• Short task 1:
Reproduce the listing line for line, starting at its first line and ending at the line that contains "tap(708, 1070)", with both of those lines included.

• Article:
>>>

FIELD OF THE INVENTION

[0001] The present disclosure relates generally to estimating instantaneous frequency of a complex dynamic signal, and more particularly to systems, methods, and devices for extracting accurate instantaneous frequency estimates of complex exponential components.

BACKGROUND

[0002] Robust accurate transient slip estimation is fundamental to achieving a significant measure of success in several types of motor analysis. Established techniques often explicitly or implicitly assume stationary or quasi-stationary motor operation. In practicality, however, motor and load environments are dynamic and dependent on a myriad of variables, such as internal and external temperature, varying load dynamics, fundamental frequency and voltage, etc. The cumulative effects of such variations can have a significant detrimental effect on many types of motor analysis.

[0003] Model Referencing Adaptive System (MRAS) is a method of iteratively adapting an electrical model of a three-phase induction motor with significant performance advantages over competitive approaches assuming quasi-stationary motor operation, as the assumption of stationary operation is often violated, with detrimental effect on model accuracy. MRAS is highly dependent upon availability of robust transient slip estimation. Applications benefiting from accurate transient slip estimation include, but are not limited to, synthesis of high quality electrical and thermal motor models, precision electrical speed estimation, dynamic efficiency and output power estimation, and inverter-fed induction machines employing vector control.

[0004] Slip estimation can be performed by passive analysis of the voltage and current signals of a three-phase induction motor, and commonly available motor-specific parameters. In a stationary environment, slip estimation accuracy is optimized by increasing the resolution of the frequency, or degree of certainty of the frequency estimate. As motor operation is typically not stationary, robust slip estimation also depends upon retention of sufficient temporal resolution, such that the unbiased transient nature of the signal is observed. [0005] Frequency estimation is commonly performed by Fourier analysis. Fourier analysis is frame-based, operating on a contiguous temporal signal sequence defined over a fixed period of observation. Frequency resolution, defined as the inverse of the period of observation, can be improved by extending the period of observation, and moderate improvement in effective frequency resolution can be realized through local frequency interpolation and other techniques that are generally dependent on a priori knowledge of the nature of the observed signal.

[0006] In Fourier analysis, it is implicit that source signals are stationary over the period of observation, or practically, that they are stationary over contiguous temporal sequences that commonly exceed the period of observation in some statistical sense. Fourier analysis can be inappropriate for application in environments where a signal of interest violates the stationary condition implicit in the definition of a specific period of observation. Such instances may result in an aggregate frequency response and loss of transient information determined to be important to analysis. Fourier analysis presents a temporal range versus frequency resolution dilemma. At periods of observation to resolve a saliency harmonic frequency with sufficient accuracy, the stationary condition is violated and important transient information is not observable.

<<<

• Exercise material:
>>>

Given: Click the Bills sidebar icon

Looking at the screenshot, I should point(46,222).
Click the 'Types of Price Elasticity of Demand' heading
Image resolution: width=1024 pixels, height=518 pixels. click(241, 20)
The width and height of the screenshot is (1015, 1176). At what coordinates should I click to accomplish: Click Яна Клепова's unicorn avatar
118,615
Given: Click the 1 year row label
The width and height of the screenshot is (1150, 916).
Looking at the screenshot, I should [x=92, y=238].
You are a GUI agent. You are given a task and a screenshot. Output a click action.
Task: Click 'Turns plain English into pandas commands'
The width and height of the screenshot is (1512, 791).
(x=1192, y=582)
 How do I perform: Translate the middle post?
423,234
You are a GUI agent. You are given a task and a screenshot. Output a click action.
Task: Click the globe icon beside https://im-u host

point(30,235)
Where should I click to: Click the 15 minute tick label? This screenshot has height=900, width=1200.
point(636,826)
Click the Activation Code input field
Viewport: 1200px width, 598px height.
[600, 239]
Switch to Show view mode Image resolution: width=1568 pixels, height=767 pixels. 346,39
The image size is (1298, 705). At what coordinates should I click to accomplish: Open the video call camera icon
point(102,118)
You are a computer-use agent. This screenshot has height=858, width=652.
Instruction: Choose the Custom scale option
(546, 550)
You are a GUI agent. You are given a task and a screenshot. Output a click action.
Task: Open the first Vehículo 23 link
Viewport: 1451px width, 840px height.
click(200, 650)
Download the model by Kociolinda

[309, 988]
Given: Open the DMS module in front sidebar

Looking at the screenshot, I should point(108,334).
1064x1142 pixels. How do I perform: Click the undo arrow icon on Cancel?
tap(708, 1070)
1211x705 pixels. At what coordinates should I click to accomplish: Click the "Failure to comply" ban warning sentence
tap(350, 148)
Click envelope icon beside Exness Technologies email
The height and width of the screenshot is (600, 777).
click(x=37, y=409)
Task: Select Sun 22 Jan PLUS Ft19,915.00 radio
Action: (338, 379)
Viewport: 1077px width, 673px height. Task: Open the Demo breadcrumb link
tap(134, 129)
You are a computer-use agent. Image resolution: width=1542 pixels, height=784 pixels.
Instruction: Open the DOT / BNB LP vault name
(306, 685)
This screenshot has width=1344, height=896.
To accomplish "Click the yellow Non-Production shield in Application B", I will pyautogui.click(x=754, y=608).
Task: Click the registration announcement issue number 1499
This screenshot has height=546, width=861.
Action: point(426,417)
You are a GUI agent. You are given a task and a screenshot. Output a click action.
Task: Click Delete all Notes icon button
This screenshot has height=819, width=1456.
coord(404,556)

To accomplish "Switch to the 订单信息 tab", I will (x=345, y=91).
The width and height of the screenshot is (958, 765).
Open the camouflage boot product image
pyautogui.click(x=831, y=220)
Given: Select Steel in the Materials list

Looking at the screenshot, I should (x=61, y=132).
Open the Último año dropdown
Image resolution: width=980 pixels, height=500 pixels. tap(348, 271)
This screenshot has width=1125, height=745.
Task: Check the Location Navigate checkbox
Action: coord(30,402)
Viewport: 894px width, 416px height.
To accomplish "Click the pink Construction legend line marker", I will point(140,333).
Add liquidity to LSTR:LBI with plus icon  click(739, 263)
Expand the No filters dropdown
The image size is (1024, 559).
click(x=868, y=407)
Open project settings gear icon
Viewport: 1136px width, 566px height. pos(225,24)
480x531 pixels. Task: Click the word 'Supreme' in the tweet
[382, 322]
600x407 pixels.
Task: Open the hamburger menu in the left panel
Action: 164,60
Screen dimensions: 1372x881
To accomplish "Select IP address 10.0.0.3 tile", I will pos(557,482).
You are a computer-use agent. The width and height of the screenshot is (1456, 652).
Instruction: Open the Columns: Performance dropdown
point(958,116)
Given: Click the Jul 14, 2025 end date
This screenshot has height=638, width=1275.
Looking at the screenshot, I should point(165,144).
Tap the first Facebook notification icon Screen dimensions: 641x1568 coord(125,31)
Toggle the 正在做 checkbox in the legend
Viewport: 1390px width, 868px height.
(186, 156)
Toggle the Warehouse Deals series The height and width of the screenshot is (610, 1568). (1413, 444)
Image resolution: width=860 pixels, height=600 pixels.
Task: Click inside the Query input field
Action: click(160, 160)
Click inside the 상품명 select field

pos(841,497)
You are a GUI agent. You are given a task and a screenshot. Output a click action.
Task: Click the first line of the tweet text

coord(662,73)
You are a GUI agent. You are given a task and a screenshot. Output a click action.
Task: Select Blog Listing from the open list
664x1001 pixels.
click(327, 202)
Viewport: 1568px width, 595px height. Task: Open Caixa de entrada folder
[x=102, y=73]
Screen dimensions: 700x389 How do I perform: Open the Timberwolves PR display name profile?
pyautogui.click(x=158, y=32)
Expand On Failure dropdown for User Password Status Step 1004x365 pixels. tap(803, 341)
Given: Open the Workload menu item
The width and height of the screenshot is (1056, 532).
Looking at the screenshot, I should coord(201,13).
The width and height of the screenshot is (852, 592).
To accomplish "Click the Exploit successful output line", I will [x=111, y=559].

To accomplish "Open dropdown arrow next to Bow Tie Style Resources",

<<<

• Short task 2:
Answer these from the disclosure:
(a) What does the abbreviation MRAS stand for?
(b) MRAS iteratively adapts an electrical model of what kind of motor?
(c) How is frequency resolution defined?

• Written solution 1:
Given: Click the Bills sidebar icon

Looking at the screenshot, I should point(46,222).
Click the 'Types of Price Elasticity of Demand' heading
Image resolution: width=1024 pixels, height=518 pixels. click(241, 20)
The width and height of the screenshot is (1015, 1176). At what coordinates should I click to accomplish: Click Яна Клепова's unicorn avatar
118,615
Given: Click the 1 year row label
The width and height of the screenshot is (1150, 916).
Looking at the screenshot, I should [x=92, y=238].
You are a GUI agent. You are given a task and a screenshot. Output a click action.
Task: Click 'Turns plain English into pandas commands'
The width and height of the screenshot is (1512, 791).
(x=1192, y=582)
 How do I perform: Translate the middle post?
423,234
You are a GUI agent. You are given a task and a screenshot. Output a click action.
Task: Click the globe icon beside https://im-u host

point(30,235)
Where should I click to: Click the 15 minute tick label? This screenshot has height=900, width=1200.
point(636,826)
Click the Activation Code input field
Viewport: 1200px width, 598px height.
[600, 239]
Switch to Show view mode Image resolution: width=1568 pixels, height=767 pixels. 346,39
The image size is (1298, 705). At what coordinates should I click to accomplish: Open the video call camera icon
point(102,118)
You are a computer-use agent. This screenshot has height=858, width=652.
Instruction: Choose the Custom scale option
(546, 550)
You are a GUI agent. You are given a task and a screenshot. Output a click action.
Task: Open the first Vehículo 23 link
Viewport: 1451px width, 840px height.
click(200, 650)
Download the model by Kociolinda

[309, 988]
Given: Open the DMS module in front sidebar

Looking at the screenshot, I should point(108,334).
1064x1142 pixels. How do I perform: Click the undo arrow icon on Cancel?
tap(708, 1070)

• Written solution 2:
(a) Model Referencing Adaptive System
(b) A three-phase induction motor
(c) As the inverse of the period of observation